Düsseldorf. Im Missbrauchsfall von Bergisch Gladbach sorgte ein Fehler der Staatsanwaltschaft dafür, dass ein Soldat aus Wesel noch einmal zuschlagen konnte.
Die Justiz-Pannen im Missbrauchsfall von Bergisch Gladbach haben die Vergewaltigung eines dreijährigen Mädchens begünstigt. Das geht aus einem vertraulichen Bericht des Leitenden Oberstaatsanwalts in Köln an das NRW-Justizministerium hervor, der unserer Redaktion vorliegt.
Demnach hat ein 26-jähriger Zeitsoldat der Bundeswehr aus Wesel am Wochenende 24./25. August 2019 das Kind mehrfach missbraucht und dabei gefilmt. Wörtlich heißt es in dem Bericht des Oberstaatsanwalts: „Nach dem aktuellen, auf seiner Einlassung und dem korrespondierenden Ergebnis der Auswertung der Geo-Daten seines Mobiltelefons sowie der Zeitstempel inkriminierter Bilddateien fußenden Erkenntnisstand ist der Beschuldigte dringend verdächtig, an dem vorbezeichneten Wochenende im Abstand von mehreren Stunden insgesamt zwei Taten im Sinne des § 176a Abs.2 Nr. 1 StGB zum Nachteil seiner dreijährigen Nichte begangen zu haben.“ Der Paragraf bezeichnet die Vergewaltigung eines Kindes.
Zunächst ging es nur um "handwerkliche Fehler" der Staatsanwaltschaft
Mitte November hatte NRW-Justizminister Peter Biesenbach (CDU) zwar öffentlich „handwerkliche Fehler“ der Staatsanwaltschaft Kleve in diesem Fall bedauert. Damals ging man jedoch davon aus, dass kein weiteres Kind zu Schaden gekommen wäre. In Wesel waren im Juni Missbrauchsermittlungen gegen den Zeitsoldaten nicht mit der erforderlichen Sorgfalt durchgeführt worden. Dem Mann wurde der Missbrauch seines fünfjährigen Stiefsohns und seiner dreijährigen Tochter vorgeworfen. Obwohl der Beschuldigte in einer angeblich freiwilligen „Lebensbeichte“ bei der Polizei leichtere Taten eingeräumt und eine kinderpornografische Neigung angedeutet hatte, verzichtete die Staatsanwaltschaft auf eine Hausdurchsuchung und die Vernehmung der Kinder. Der Generalstaatsanwalt hat dieses Vorgehen gerügt.

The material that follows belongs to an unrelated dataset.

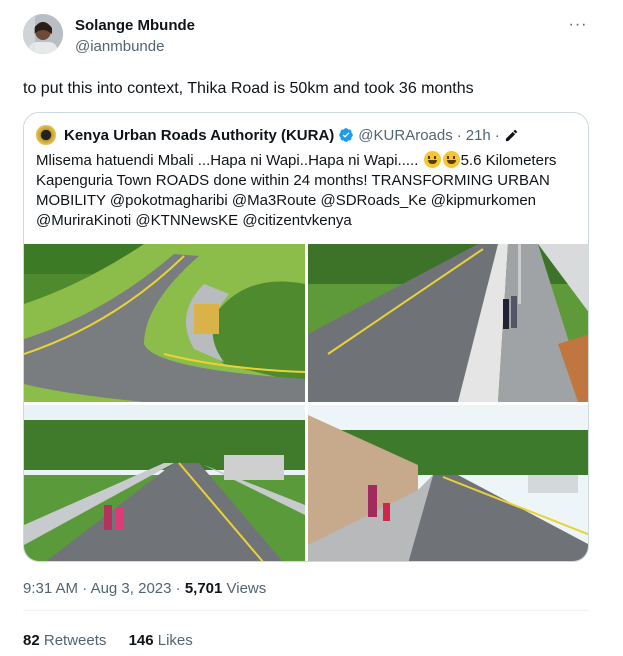 Image resolution: width=623 pixels, height=656 pixels. What do you see at coordinates (478, 136) in the screenshot?
I see `quote-time: 21h` at bounding box center [478, 136].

Der brisante Bericht liegt seit Wochen im Justizministerium vor
Angeblich sollte keine Wiederholungsgefahr bestanden haben, da der Mann sich seit Juni nicht mehr seinen Kindern nähern konnte. Von der dreijährigen Nichte war zunächst keine Rede. Der Soldat gehört nach Erkenntnissen der Ermittler zu einem Kinderschänder-Netzwerk, das erst im Oktober bei einer Hausdurchsuchung in Bergisch Gladbach enttarnt werden konnte.
Der brisante Bericht des Kölner Oberstaatsanwalts stammt bereits vom 25. November, soll von Biesenbachs Leiter der Strafrechtsabteilung jedoch erst am 11. Dezember zur Kenntnis genommen worden sein. Wegen der andauernden Ermittlung habe man entschieden, weder Presse noch den Rechtsausschuss des Landtags öffentlich zu informieren.